Tuesday, September 25, 2018

Meg's Picks: October 2018, part 2

Suspense in a variety of flavors is in ready supply next month. What will you choose?

Go To My Grave, by Catriona McPherson. MacPherson, whose 2016 novel Quiet Neighbors was short-listed for an Agatha award, is back to thrill readers with a chilling Gothic stand-alone. The Breakers is an old bed and breakfast that stands along a remote stretch of beach in Galloway. Donna Weaver has put everything into restoring it and now it will house its first guests since the renovation. The group of estranged cousins soon realize that they've stayed here before, decades earlier, and that the pact they made about what happened that holiday, that they would take the secret of it to their graves, appears to have been broken. Amid the cozy surroundings, someone may end this vacation in their grave... If you like your psychological thrillers haunting and twisted, this is for you.

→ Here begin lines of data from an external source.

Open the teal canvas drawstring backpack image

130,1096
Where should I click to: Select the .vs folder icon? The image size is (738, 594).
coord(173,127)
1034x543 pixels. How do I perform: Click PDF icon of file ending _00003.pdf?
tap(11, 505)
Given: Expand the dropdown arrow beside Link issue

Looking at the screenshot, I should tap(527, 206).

The Spite Game, by Anna Snoekstra. Snoekstra (Little Secrets, Only Daughter) brings readers the ultimate tale of revenge. Ava was bullied in high school, her trust turned against her most cruelly by the meanest of girls. She knows she needs to move on, and she will...just as soon as she's had her revenge. Bringing them down one by one is deeply satisfying and she saves the ringleader, Mel, for last. But Mel knows Ava's game, and she's willing to play it to the very bitter end. For fans of The Last Mrs. Parrish, I think this would be most enjoyable.

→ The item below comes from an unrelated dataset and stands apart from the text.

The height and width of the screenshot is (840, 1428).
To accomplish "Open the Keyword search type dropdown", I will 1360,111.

Family Trust, by Kathy Wang. Wang's debut has critics making some obvious connections to Kevin Kwan's Crazy Rich Asians, which makes sense, but Family Trust is less about the Huang family's obvious wealth and more about the family relationships. Family patriarch Stanley Huang is terminally ill. He's claimed for years that he's worth a small fortune, but as the end nears and the dysfunctional family gathers, tensions are running high. Where do loyalties lie? What will life look like after Stanley passes? And is any one of them telling the others the truth about their lives and motives? Expect your friends and neighbors to be talking about this one.

The Fallen Architect, by Charles Belfoure. Architect and author Belfoure, author of facinating historical novels like The Paris Architect and House of Thieves, takes us to London in 1900, where at the newly opened Britannia Empire Theater, a balcony collapses during a performance, killing 14 people and injuring dozens more. The theater's architect, Douglas Layton, takes the blame, labeled The Butcher of the West End, and is sentenced to prison time. Upon his release five years later, he finds work under an assumed name, but his past dogs him at every step. Can he ever be free? Belfoure's eye for detail is uncanny.